* **Extrait du texte**:
#####
Il n'y a pas de modification chimique, pas de modification génétique. La stérilisation par rayonnement est sans danger. "C'est aussi la garantie d'une efficacité, d'une sécurité pour les personnes puisqu'on stérilise les moustiques mâles pour qu'ils ne puissent pas féconder les oeufs des femelles. Aujourd'hui on utilise les mêmes techniques qui permettent de stériliser les poches de sang" indique le Dr François Chieze, Directeur de la veille et de la sécurité sanitaire à l'ARS OI (Agence Régionale de Santé, Océan Indien).

Une technique qui présente plusieurs avantages

La TIS est respectueuse des écosystèmes et de la biodiversité puisqu’elle est uniquement ciblée sur Aedes albopictus (moustique tigre), vecteur de la dengue et du chikungunya, sans risque d’impacter les autres espèces d’insectes ou d’autres animaux. La technique d’irradiation induit une stérilité uniquement sur les moustiques exposés en laboratoire, sans aucun risque de propagation de ce caractère de stérilité à d’autres moustiques ou dans le milieu naturel. Frédéric Simard précise : "Il s'agit de détruire les spermatozoïdes sans compromettre l'insecte".

Selon l'IRD, elle devrait permettre de réduire le recours aux insecticides et donc limiter considérablement les effets de ces produits (effets non intentionnels sur la faune, pollution, développement des résistances…). "Il s'agit d'une méthode complémentaire pour remplacer les insecticides" ajoute le directeur de recherche à l'IRD. Cependant il recommande la poursuite des actions en cours, comme l'élimination des gites larvaires, les opérations de démoustication et les campagnes de sensibilisation au public.

Bilan de la première phase

Ce projet nécessite plusieurs étapes avant d'imaginer sa concrétisation. Le Dr Louis-Clément Gouagna, entomologiste médical à l'IRD, a coordonné la première phase d'étude du projet TIS entre 2009 et 2014. Elle a consisté à une collecte de données sur la biologie du moustique tigre et son comportement dans le milieu naturel à La Réunion. Après cette première étape, la seconde initiée en 2016, les travaux scientifiques menés ont permis de définir la méthodologie à appliquer.

Les résultats sont "nombreux et encourageants"

• L'IRD a déterminé la méthodologie la plus efficace et rentable pour produire une grande quantité de mâles stériles.
#####
* **Extraits de données**:
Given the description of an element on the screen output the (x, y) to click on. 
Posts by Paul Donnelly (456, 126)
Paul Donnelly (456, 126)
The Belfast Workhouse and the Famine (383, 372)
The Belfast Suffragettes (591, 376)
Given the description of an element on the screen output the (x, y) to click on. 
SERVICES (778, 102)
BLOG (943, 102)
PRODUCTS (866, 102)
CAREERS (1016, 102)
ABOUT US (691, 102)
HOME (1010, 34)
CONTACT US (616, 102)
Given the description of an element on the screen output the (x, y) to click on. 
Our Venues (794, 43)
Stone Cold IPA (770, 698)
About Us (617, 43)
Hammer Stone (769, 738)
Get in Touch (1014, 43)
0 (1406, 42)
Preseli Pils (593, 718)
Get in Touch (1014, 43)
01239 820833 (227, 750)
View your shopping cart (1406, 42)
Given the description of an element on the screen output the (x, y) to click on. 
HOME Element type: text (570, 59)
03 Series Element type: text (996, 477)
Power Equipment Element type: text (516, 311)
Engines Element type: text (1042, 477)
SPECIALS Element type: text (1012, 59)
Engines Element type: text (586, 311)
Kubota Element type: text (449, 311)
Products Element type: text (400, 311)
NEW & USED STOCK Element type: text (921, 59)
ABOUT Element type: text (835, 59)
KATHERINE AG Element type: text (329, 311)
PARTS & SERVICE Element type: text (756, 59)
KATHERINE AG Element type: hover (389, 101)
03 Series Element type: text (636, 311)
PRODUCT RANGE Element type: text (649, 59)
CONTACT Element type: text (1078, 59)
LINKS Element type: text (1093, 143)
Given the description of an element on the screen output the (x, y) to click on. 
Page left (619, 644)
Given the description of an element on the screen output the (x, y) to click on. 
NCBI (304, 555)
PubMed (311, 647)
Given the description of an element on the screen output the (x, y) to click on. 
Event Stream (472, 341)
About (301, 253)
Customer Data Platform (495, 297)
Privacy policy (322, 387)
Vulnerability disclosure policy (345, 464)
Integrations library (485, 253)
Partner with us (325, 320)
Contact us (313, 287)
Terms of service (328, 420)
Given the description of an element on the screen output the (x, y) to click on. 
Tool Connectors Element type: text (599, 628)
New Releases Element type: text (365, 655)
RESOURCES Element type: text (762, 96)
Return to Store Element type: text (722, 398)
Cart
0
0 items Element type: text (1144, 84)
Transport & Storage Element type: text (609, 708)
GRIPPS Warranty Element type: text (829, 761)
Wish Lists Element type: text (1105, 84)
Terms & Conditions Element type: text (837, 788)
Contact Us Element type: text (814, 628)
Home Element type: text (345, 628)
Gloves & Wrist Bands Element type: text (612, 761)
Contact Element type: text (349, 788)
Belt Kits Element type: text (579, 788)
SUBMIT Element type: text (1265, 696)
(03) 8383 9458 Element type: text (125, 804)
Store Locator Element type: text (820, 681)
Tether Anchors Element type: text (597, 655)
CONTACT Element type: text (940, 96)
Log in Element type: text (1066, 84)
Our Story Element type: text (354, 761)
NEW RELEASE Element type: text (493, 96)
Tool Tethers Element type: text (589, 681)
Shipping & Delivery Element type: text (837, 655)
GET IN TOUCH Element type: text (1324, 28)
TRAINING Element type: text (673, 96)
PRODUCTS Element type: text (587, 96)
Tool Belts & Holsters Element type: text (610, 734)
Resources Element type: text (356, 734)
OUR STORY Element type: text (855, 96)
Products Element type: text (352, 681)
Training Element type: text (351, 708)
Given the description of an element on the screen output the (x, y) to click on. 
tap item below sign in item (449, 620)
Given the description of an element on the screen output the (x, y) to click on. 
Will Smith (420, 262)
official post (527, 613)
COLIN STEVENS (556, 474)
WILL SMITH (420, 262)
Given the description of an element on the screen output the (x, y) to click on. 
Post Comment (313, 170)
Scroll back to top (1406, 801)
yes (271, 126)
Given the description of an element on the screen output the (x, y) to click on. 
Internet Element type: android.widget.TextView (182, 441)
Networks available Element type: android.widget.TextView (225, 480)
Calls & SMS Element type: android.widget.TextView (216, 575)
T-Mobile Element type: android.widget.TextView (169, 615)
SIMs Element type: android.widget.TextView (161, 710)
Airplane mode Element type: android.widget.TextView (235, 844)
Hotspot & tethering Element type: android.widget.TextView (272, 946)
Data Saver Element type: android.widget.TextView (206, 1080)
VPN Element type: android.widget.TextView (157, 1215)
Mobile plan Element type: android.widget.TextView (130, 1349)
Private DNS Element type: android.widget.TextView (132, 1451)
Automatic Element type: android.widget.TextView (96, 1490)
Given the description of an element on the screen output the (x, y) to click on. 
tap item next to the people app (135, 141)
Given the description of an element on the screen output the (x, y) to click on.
#####
* **Questions sur le texte**:
A - Répondez aux questions suivantes à partir du texte sur le moustique tigre :
(i) Sur quelle espèce la TIS est-elle uniquement ciblée ?
(ii) Qui a coordonné la première phase d'étude du projet TIS, et entre quelles années ?
(iii) Selon le Dr François Chieze, que permettent de stériliser les techniques utilisées aujourd'hui ?
B - Recopiez à l'identique le passage du texte sur le moustique tigre qui commence aux mots « Les résultats sont » et s'arrête après les mots « de mâles stériles. ».

* **Réponses**:
A -
(i) Aedes albopictus (moustique tigre).
(ii) Le Dr Louis-Clément Gouagna, entre 2009 et 2014.
(iii) Les poches de sang.

B -
Les résultats sont "nombreux et encourageants"

• L'IRD a déterminé la méthodologie la plus efficace et rentable pour produire une grande quantité de mâles stériles.